Ces avancées s’inscrivent dans une longue quête humaine pour répondre à la question : sommes-nous seuls dans l’univers ? Une question abordée dans notre article philosophique sur la place de l’humanité dans le cosmos.
K2-18b et la redéfinition de l’habitabilité
Au-delà de la recherche de vie extraterrestre, K2-18b nous force à élargir notre conception de l’habitabilité. Traditionnellement, les astronomes se sont concentrés sur des planètes similaires à la Terre : rocheuses, de taille comparable, orbitant autour d’étoiles semblables au Soleil.
Or, K2-18b bouscule ce paradigme. Cette planète plus grande que la Terre, orbitant autour d’une naine rouge, avec une atmosphère riche en hydrogène, pourrait pourtant abriter la vie. Elle nous rappelle que notre définition de la « zone habitable » est peut-être trop restrictive.
« Nous devons être ouverts à l’idée que la vie puisse se développer dans des environnements très différents du nôtre », souligne Lisa Kaltenegger. « Les naines rouges sont les étoiles les plus communes de notre galaxie. Si les planètes qui les orbitent peuvent abriter la vie, cela multiplierait considérablement le nombre de mondes potentiellement habités. »
Cette perspective est d’autant plus importante que les naines rouges représentent environ 75% des étoiles de notre galaxie. Elles sont plus petites et plus froides que notre Soleil, mais vivent beaucoup plus longtemps – jusqu’à des billions d’années, contre les 10 milliards d’années de vie de notre étoile.

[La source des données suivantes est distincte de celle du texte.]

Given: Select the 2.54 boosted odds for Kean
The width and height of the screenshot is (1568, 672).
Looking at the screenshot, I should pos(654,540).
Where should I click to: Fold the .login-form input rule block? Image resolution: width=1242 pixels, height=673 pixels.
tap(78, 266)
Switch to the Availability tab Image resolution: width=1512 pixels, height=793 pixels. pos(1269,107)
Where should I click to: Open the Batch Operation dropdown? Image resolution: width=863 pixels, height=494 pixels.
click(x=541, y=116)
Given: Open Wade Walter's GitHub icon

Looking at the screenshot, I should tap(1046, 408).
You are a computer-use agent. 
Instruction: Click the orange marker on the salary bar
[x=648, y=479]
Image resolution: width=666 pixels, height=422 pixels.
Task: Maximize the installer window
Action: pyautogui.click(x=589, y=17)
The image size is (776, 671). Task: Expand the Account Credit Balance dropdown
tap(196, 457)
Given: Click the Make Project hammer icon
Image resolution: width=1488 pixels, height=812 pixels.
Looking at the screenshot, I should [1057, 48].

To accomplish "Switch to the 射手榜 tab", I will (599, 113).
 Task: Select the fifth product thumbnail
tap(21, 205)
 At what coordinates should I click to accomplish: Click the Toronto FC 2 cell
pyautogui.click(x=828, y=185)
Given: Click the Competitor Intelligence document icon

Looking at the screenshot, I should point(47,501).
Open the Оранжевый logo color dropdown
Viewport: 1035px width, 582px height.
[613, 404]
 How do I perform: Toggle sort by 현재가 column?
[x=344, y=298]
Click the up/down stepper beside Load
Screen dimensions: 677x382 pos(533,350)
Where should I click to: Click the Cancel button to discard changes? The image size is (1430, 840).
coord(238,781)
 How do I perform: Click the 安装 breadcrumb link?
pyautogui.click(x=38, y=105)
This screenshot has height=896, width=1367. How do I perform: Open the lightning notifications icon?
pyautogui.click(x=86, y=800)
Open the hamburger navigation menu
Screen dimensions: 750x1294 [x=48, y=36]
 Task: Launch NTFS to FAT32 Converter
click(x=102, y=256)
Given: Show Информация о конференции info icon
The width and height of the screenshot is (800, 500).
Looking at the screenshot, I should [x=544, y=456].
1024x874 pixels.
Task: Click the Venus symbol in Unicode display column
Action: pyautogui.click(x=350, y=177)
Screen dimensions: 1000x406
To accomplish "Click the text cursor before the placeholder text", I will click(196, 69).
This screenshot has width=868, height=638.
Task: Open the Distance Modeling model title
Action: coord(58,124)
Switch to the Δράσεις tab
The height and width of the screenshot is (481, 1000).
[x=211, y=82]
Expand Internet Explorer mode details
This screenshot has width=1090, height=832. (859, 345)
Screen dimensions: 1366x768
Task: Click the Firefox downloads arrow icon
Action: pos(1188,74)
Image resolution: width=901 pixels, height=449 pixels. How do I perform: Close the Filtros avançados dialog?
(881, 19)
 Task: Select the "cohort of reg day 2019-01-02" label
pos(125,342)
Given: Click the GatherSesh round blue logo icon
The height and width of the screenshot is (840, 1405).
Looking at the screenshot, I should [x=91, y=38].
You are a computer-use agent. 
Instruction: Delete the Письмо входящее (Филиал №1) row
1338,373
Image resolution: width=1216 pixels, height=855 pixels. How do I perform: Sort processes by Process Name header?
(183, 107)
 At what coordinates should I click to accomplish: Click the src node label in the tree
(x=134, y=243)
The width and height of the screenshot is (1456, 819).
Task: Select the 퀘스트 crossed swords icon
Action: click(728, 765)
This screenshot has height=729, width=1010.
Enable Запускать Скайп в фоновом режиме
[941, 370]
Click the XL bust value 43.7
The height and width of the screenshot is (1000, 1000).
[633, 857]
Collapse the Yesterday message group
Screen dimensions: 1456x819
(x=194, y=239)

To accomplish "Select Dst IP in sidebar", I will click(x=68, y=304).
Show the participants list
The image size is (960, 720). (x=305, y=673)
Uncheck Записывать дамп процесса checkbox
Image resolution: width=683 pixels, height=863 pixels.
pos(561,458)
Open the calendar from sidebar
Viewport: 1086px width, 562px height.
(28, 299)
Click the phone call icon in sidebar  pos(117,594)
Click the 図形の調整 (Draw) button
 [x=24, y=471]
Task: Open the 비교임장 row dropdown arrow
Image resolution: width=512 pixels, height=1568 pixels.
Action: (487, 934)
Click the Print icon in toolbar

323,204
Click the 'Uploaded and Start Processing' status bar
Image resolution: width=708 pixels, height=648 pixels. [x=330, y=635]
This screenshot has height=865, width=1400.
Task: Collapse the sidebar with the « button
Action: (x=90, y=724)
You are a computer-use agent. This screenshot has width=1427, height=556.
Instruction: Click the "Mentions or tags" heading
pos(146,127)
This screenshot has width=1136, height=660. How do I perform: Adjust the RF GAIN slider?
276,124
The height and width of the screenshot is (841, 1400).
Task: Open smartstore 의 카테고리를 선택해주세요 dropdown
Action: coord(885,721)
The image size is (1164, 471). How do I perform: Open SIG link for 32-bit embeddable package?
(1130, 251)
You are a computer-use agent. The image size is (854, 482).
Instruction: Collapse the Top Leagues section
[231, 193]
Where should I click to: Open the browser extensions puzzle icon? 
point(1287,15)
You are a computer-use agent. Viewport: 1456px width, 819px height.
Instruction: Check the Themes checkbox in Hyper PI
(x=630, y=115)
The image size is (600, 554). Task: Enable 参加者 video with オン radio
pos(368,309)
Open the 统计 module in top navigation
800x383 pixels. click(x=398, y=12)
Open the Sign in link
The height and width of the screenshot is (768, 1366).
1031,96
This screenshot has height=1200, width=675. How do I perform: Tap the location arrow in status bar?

Si la vie peut s’adapter aux conditions particulières des planètes orbitant ces étoiles, l’univers pourrait être bien plus vivant que nous ne l’imaginions. Pour en savoir plus sur les différents types d’étoiles et leur potentiel à héberger la vie, consultez notre article sur les types d’étoiles et l’habitabilité.
Conclusion : Au seuil d’une révolution dans notre vision du cosmos
K2-18b représente bien plus qu’une simple curiosité astronomique. Cette exoplanète lointaine incarne un moment charnière dans notre recherche de vie extraterrestre – le moment où nous commençons à accumuler des indices concrets, au-delà des simples spéculations.
Même si ces indices restent préliminaires et incertains, ils nous rapprochent de la réponse à l’une des questions les plus fondamentales de l’humanité : sommes-nous seuls dans l’immensité cosmique ?
La détection de molécules potentiellement liées à la vie, dans l’atmosphère d’une planète située à 124 années-lumière, est déjà un exploit technique remarquable. Elle témoigne de l’extraordinaire précision des instruments dont nous disposons désormais.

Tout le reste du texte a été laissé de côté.